3. Para a esquerda a solução para a miséria é o apoio do estado. Nunca a iniciativa dos indivíduos para resolver os seus problemas. Mas quando se coloca a questão das mães que não têm condições para ter filhos a esquerda não defende mais subsídios, defende liberdade de escolha. Uma liberdade de escolha que, por só ser possível à custa de um potencial ser humano, é ainda mais radical que aquela que produz a chamada selva capitalista.
4. A esquerda não reconhece as virtudes da liberdade de escolha quando se fala em questões económicas e sociais, excepto quando se fala de aborto. Toda a actividade económica e social tem que ser regulamentada porque a ordem espontânea é uma selva e as pessoas precisam de ser governadas e orientadas. A única situação em que a liberdade individual é virtuosa é no caso do aborto.

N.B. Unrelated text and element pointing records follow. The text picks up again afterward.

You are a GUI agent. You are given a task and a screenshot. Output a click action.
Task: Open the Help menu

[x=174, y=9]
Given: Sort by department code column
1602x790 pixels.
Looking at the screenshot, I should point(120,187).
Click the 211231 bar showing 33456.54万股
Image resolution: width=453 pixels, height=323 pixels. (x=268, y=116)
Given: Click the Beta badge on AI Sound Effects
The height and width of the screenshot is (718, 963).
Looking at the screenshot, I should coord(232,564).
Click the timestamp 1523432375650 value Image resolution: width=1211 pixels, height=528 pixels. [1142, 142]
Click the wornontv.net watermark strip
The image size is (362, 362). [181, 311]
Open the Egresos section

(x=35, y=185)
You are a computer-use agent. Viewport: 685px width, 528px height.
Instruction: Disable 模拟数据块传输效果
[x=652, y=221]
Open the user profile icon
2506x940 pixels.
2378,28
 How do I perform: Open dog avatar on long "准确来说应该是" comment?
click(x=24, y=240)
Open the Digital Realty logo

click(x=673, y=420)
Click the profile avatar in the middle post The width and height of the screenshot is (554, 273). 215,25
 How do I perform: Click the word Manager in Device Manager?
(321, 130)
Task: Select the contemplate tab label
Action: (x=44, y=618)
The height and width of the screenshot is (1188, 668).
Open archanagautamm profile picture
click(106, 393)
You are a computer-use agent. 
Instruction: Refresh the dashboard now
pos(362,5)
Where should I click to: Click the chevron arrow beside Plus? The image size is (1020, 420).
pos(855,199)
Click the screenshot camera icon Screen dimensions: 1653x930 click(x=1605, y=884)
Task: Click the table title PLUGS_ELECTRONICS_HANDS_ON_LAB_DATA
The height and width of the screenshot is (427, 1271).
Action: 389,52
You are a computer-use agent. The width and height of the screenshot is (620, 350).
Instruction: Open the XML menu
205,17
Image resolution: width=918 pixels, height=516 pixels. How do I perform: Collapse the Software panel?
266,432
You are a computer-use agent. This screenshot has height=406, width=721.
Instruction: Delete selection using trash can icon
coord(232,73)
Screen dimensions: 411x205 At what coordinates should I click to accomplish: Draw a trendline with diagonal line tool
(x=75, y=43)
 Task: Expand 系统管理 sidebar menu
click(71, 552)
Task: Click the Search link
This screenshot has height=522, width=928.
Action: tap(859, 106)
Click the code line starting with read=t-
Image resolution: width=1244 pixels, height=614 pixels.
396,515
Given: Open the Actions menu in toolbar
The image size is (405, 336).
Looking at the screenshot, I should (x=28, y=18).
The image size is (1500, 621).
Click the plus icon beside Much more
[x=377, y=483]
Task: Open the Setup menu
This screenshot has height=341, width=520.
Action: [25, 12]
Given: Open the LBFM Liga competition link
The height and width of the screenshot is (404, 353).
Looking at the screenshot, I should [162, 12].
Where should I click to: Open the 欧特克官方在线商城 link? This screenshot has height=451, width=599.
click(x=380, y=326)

5. A esquerda gosta de regular os mais ínfimos detalhes da actividade privada, como se viu no caso dos arredondamentos dos juros ou no caso da regulamentação dos períodos de cobrança dos parques de estacionamento. Mas no caso do aborto é contra qualquer tipo de regulamentação.
6. A esquerda aceita e pratica uma certa moralidade de estado. É por isso que podemos ver ministros preocupados com questões que são do âmbito da vida privada. Temos ministros e secretários de estado a zelar pela alimentação das crianças, pela saúde dos fumadores e pela saúde das anoréticas. Temos serviços públicos para controlar o consumo de alcool e de droga pelos jovens, para proteger mulheres em situação familiar difícil e para promover a igualdade entre homens e mulheres na sociedade. Fazem-se campanhas pública contra o tabaco, o alcool, a violência doméstica e a favor da condução segura. Mas nunca foi feita uma campanha contra a prática de aborto. Ou seja, para a moralidade de estado que existe em Portugal fumar um cigarro é mais grave do que fazer um aborto.